- EXTRACTED INFORMATION
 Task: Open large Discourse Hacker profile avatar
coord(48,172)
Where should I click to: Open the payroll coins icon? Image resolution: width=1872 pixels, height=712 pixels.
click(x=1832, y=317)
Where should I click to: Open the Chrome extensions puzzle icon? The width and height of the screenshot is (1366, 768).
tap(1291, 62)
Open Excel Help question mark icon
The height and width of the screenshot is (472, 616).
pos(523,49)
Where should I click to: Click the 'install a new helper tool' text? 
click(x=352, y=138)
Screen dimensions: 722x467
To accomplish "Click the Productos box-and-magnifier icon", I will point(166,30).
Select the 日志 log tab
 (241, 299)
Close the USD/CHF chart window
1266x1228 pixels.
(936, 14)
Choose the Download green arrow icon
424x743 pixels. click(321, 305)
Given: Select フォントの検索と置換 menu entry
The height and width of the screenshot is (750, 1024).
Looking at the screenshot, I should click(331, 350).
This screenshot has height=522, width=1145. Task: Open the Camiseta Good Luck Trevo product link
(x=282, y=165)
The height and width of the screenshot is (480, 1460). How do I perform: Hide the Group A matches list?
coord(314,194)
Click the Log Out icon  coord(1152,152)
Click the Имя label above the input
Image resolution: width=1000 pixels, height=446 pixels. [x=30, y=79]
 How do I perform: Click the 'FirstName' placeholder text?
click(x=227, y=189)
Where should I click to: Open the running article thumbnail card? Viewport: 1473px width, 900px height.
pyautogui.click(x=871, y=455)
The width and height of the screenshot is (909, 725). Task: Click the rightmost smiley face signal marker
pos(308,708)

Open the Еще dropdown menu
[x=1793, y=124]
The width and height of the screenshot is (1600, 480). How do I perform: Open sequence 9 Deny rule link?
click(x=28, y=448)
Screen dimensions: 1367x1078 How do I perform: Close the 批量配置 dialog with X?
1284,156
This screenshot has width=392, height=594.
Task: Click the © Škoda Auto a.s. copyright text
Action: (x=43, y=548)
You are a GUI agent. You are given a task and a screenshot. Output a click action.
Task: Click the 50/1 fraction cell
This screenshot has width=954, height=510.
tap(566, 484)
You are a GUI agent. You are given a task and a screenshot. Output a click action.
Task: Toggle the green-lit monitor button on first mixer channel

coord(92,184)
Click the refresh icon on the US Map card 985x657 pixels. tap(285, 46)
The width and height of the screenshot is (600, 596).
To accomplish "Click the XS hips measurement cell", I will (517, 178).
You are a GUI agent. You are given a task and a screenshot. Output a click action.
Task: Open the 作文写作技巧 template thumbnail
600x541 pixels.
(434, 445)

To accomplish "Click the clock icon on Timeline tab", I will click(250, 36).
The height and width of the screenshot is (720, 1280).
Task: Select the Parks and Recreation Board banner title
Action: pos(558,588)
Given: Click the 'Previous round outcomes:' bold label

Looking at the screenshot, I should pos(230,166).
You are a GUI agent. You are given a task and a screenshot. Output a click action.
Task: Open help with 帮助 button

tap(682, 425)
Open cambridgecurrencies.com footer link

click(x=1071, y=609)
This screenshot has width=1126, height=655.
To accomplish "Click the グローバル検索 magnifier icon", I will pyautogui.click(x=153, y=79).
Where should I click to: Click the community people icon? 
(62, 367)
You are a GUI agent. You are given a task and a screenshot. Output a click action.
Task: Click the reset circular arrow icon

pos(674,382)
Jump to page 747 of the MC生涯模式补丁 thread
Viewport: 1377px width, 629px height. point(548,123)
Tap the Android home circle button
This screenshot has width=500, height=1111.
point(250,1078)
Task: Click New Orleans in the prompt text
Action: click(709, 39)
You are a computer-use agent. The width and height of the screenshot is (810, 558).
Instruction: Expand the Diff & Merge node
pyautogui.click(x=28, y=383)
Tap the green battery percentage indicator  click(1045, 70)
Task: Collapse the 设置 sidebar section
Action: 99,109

- EXERCISE BRIEF
Copy every line of the listing containing the string "cell".

- RESULT FOR THIS EXERCISE
Task: Click the 50/1 fraction cell
To accomplish "Click the XS hips measurement cell", I will (517, 178).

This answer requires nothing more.